Like all Agnostida, Geragnostus is diminutive, with the headshield (or cephalon) and tailshield (or pygidium) of approximately the same size (or isopygous) and outline. Like all Agnostina, Geragnostus has only two thorax segments, where known. The cephalon is subquadrate in outline, and almost as long as wide. The highest point is the node in the centre of the centrally raised section of the cephalon (or glabella). The glabella is about 2/3 times the length of the cephalon, and its sides are very gently tapered forward, with a broadly rounded front, and is well defined by shallow furrows and an abrupt change in exoskeletal slope. It is 2 times as long as wide. The elongated glabellar node is prominent. The rear of the glabella is straight. Just in front of the node, a depression curves forward- and outward. The basal lobes are wider than they are long and almost touch. The border is relatively narrow, gently convex, and defined by a wide, shallow border furrow, widest at the front. The genal angles are pointed without spines.
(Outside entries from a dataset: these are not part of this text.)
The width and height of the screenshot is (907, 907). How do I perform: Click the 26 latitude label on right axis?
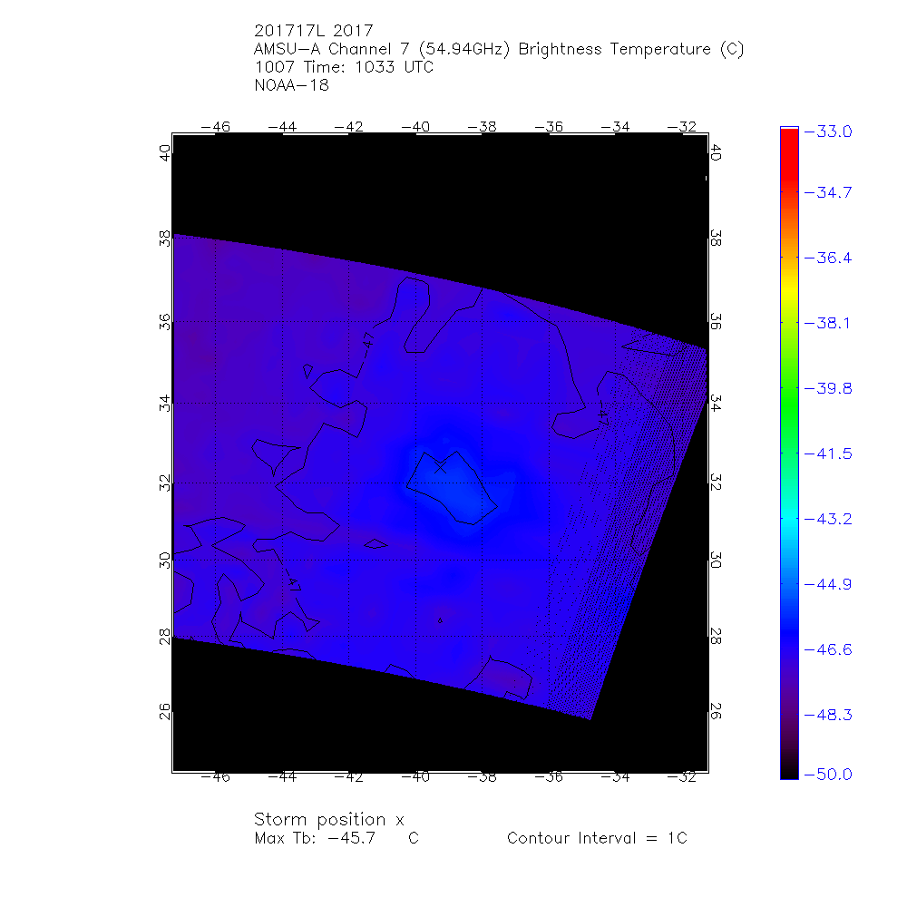pyautogui.click(x=715, y=712)
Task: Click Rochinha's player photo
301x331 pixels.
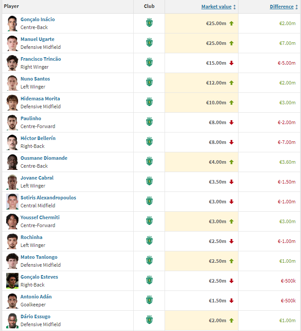Action: click(x=12, y=241)
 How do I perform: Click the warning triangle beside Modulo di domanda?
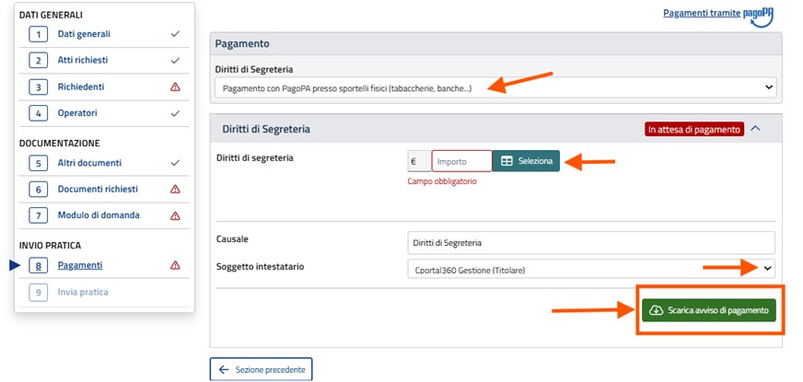tap(175, 215)
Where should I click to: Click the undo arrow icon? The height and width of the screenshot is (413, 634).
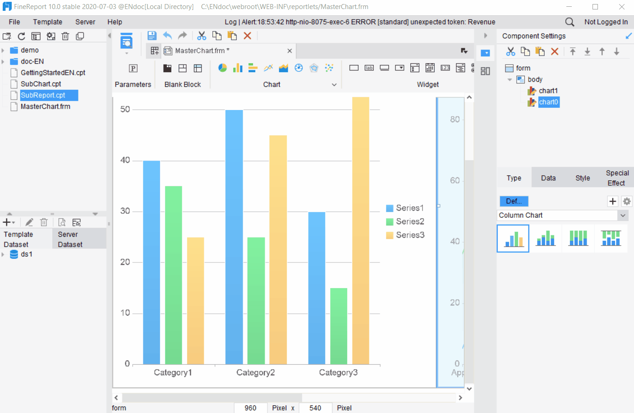pyautogui.click(x=167, y=36)
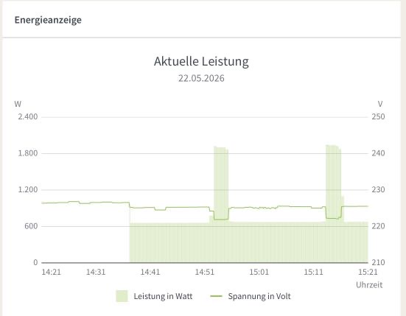
Task: Click the Energieanzeige panel header
Action: pyautogui.click(x=48, y=20)
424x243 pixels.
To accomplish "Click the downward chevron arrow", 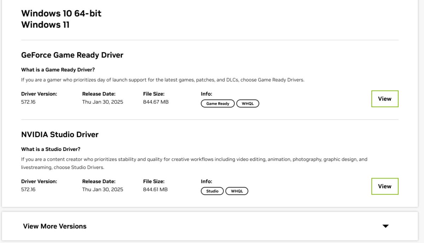I will tap(386, 226).
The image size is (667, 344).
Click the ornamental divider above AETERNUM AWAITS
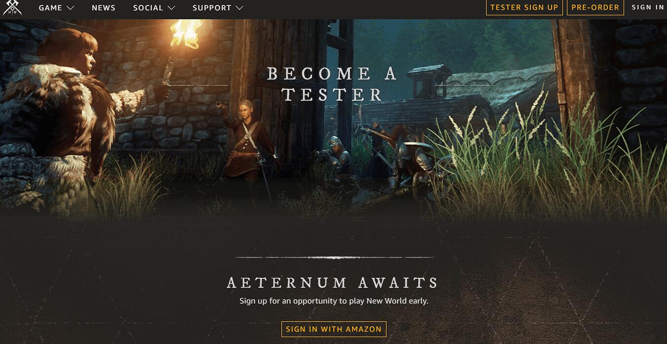pyautogui.click(x=334, y=258)

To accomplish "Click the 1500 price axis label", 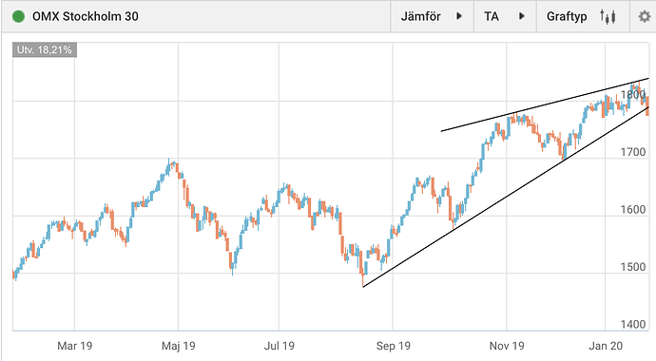I will click(633, 267).
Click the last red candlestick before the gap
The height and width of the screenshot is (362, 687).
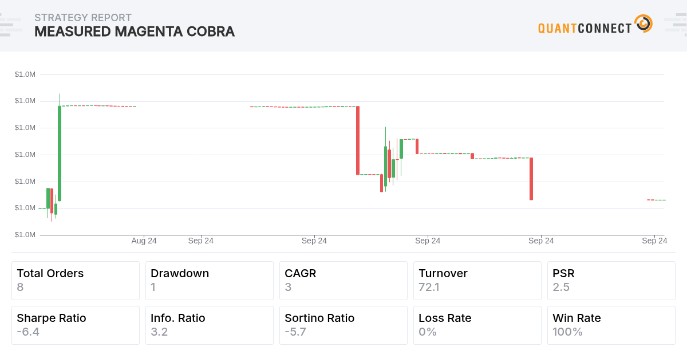pyautogui.click(x=531, y=179)
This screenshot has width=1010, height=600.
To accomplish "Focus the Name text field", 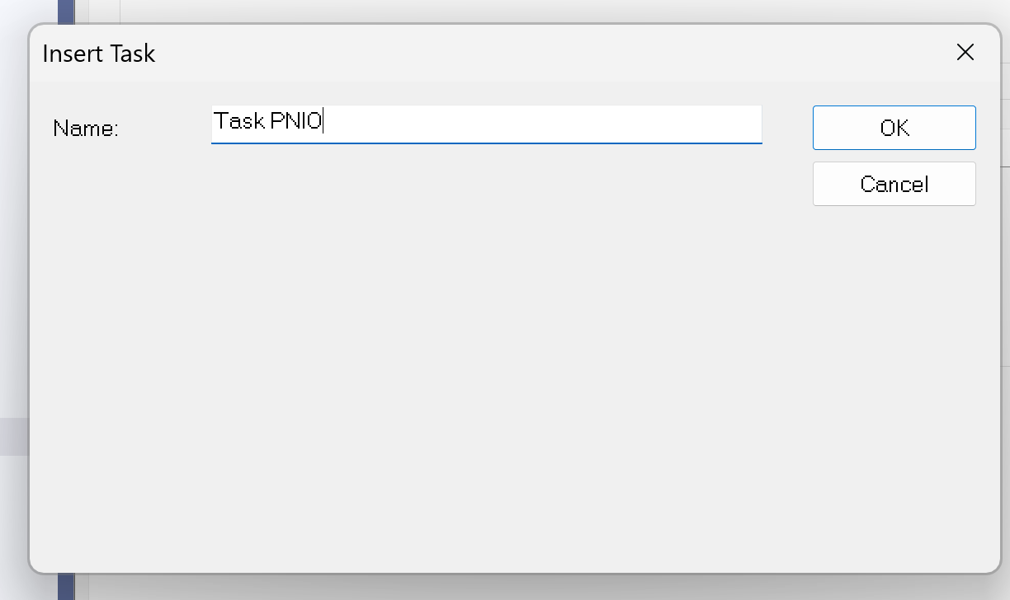I will pyautogui.click(x=486, y=124).
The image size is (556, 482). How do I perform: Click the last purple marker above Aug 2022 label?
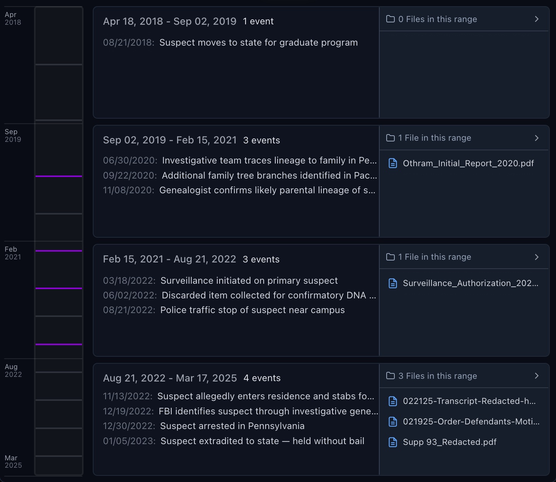click(x=59, y=344)
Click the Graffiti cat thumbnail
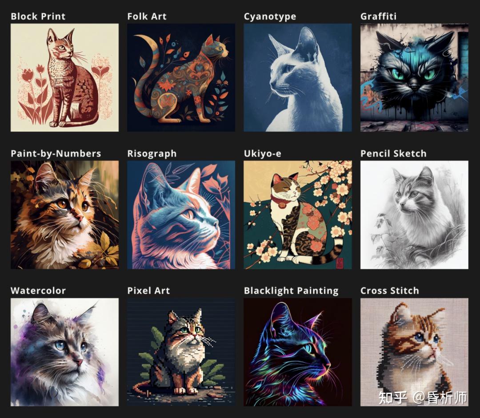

The pygidial axis (or rhachis) is 1/2–2/3 times as long as the pygidium, almost parallel-sided, very slightly constricted at the middle lobe (M2), broadly rounded, and 1 1/3–1 2/3 times as long as wide. It has three distinct pairs of lobes, and is defined by shallow furrows. The forward lobe of the rhachis (M1) is a bit shorter and wider than the middle lobe (M2) and separated from it by a furrow (F1) which is directed outward and slightly backward from the dorsal furrow, and then curved strongly forward adaxially. The rear lobe (M3) is 1 1/3–1 2/3 longer than both others together, and the furrow is directed outward and slightly forward from the dorsal furrow. The middle lobe has a prominent tubercle, which extends backwards above the anterior portion of rear lobe. It is the highest point of the pygidium. The border is moderately wide, gently convex, defined by a shallow furrow, and widest at the rear corners which carry a pair of strong, backwardly directed spines.